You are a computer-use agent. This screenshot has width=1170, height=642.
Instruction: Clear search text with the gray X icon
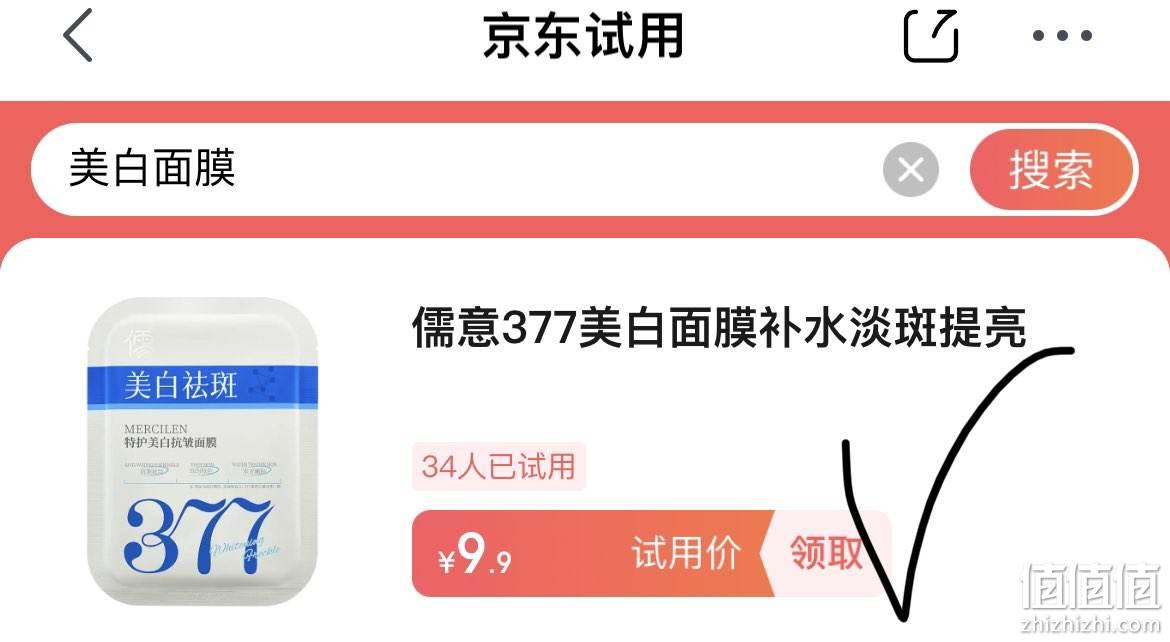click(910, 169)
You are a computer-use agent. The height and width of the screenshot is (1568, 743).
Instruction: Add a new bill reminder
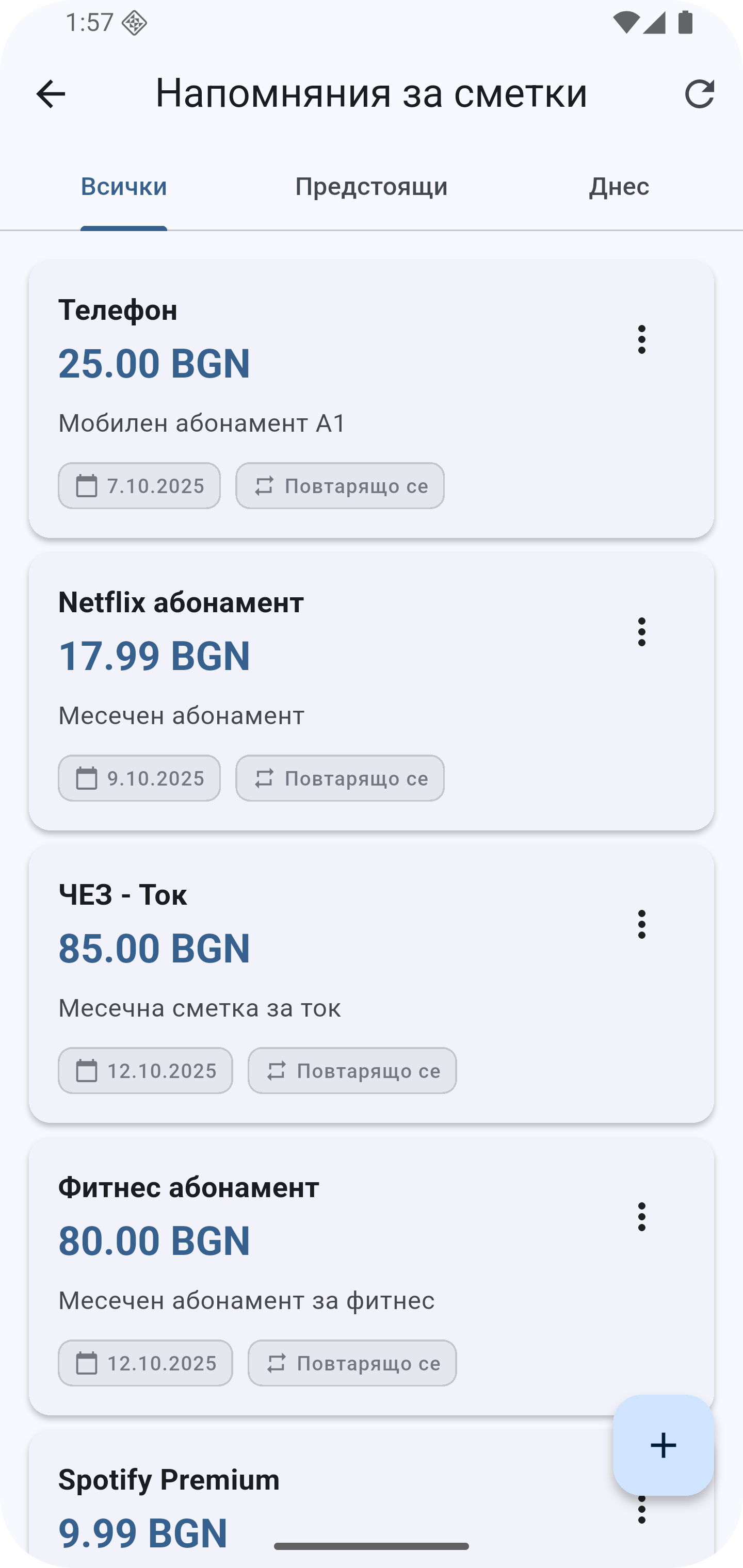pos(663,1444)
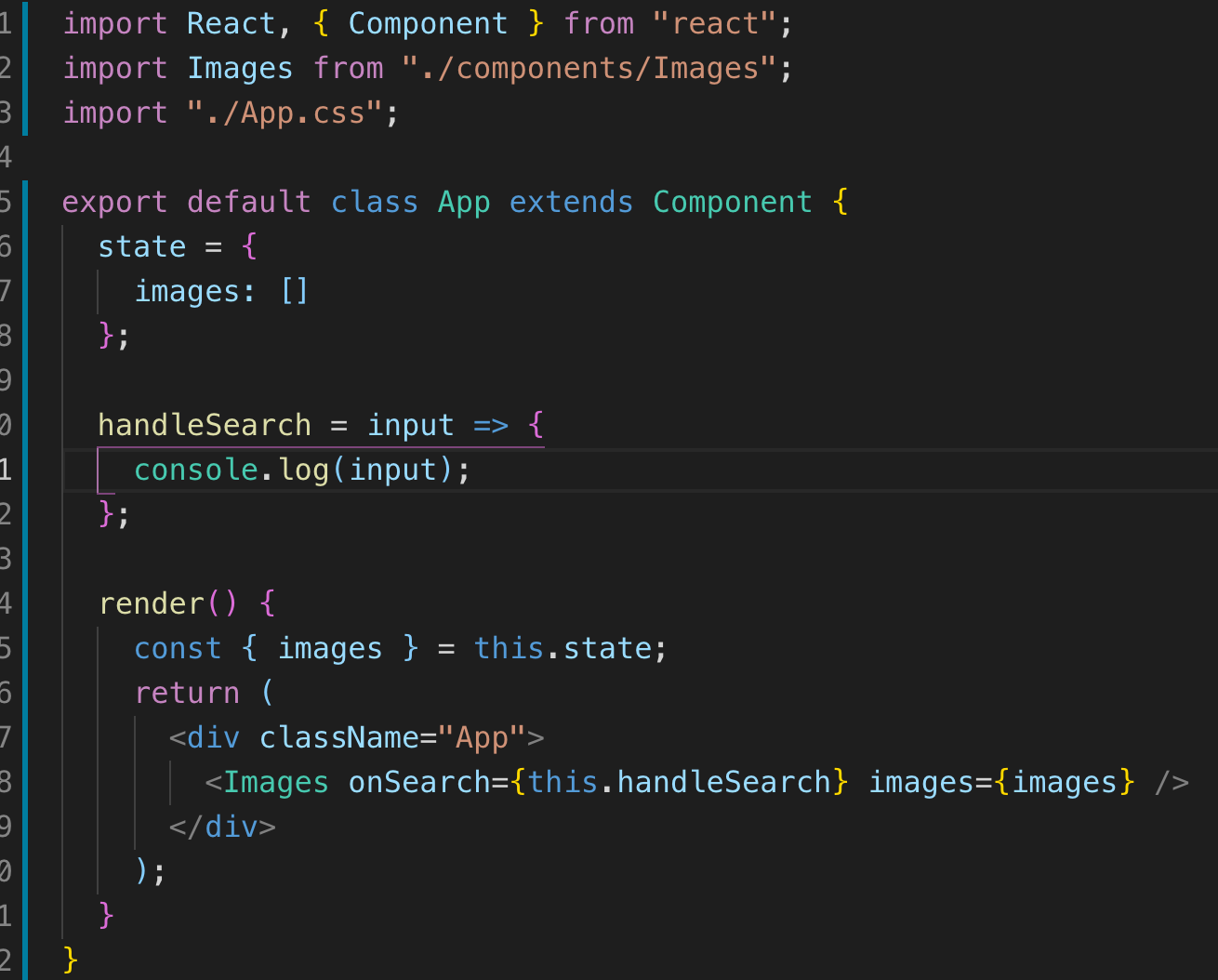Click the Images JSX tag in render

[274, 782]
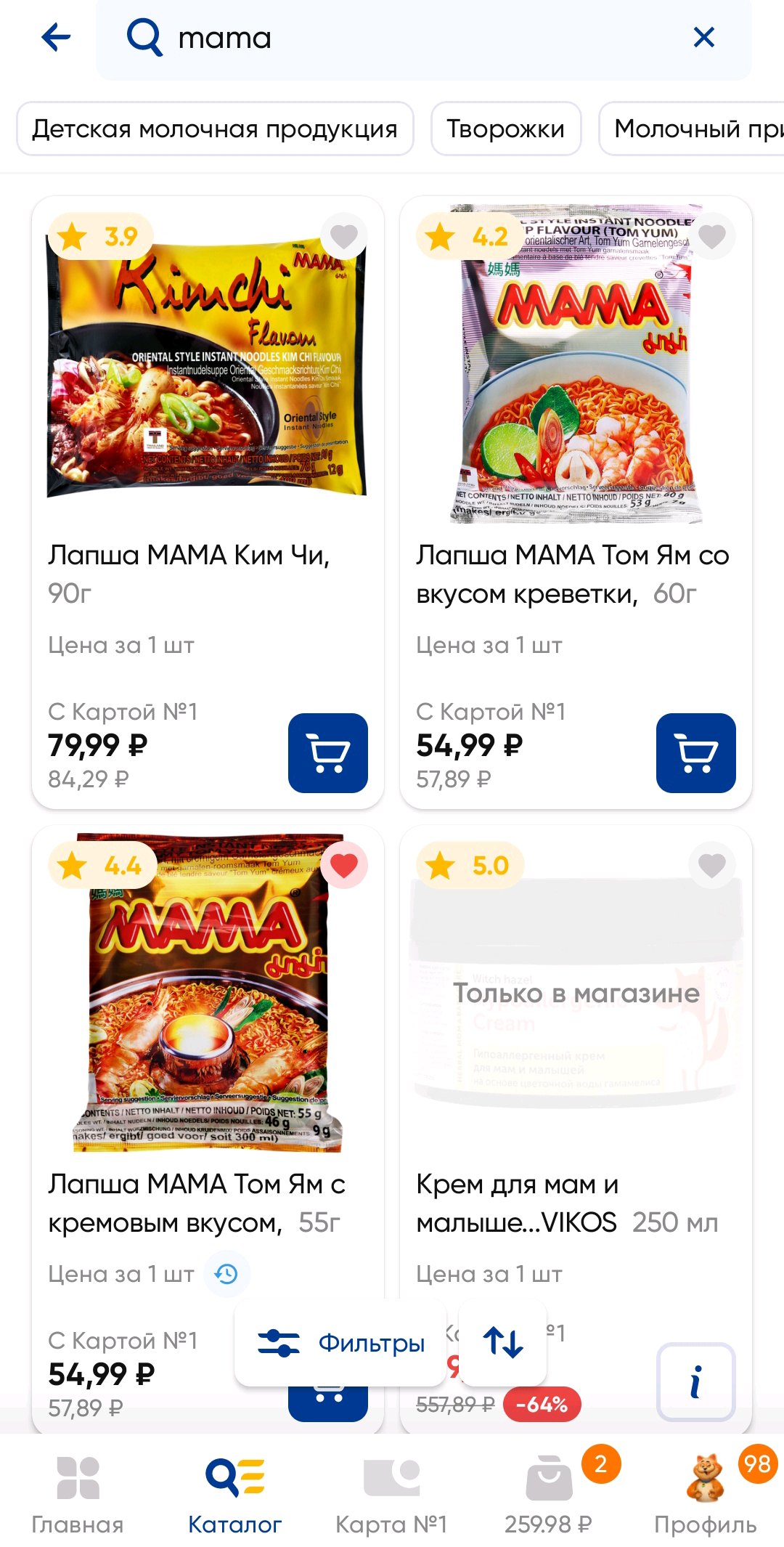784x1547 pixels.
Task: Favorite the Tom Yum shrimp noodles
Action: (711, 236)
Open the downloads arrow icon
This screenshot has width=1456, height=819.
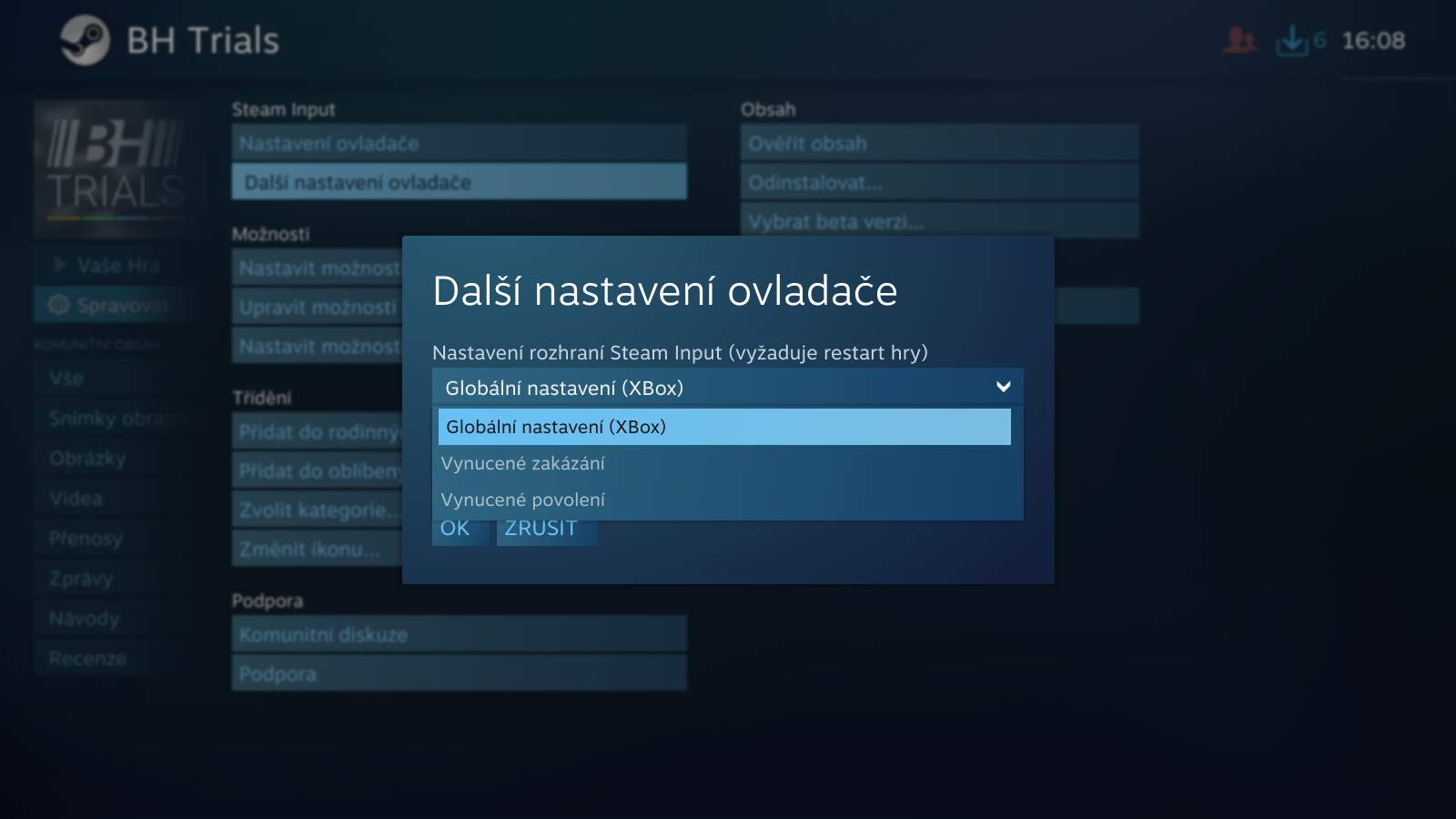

····················

Copy all lines from the material that contain "agent".

### Result below
You are a computer-use agent. This screenshot has width=1170, height=642.
You are a computer-use agent. The height and width of the screenshot is (1568, 743).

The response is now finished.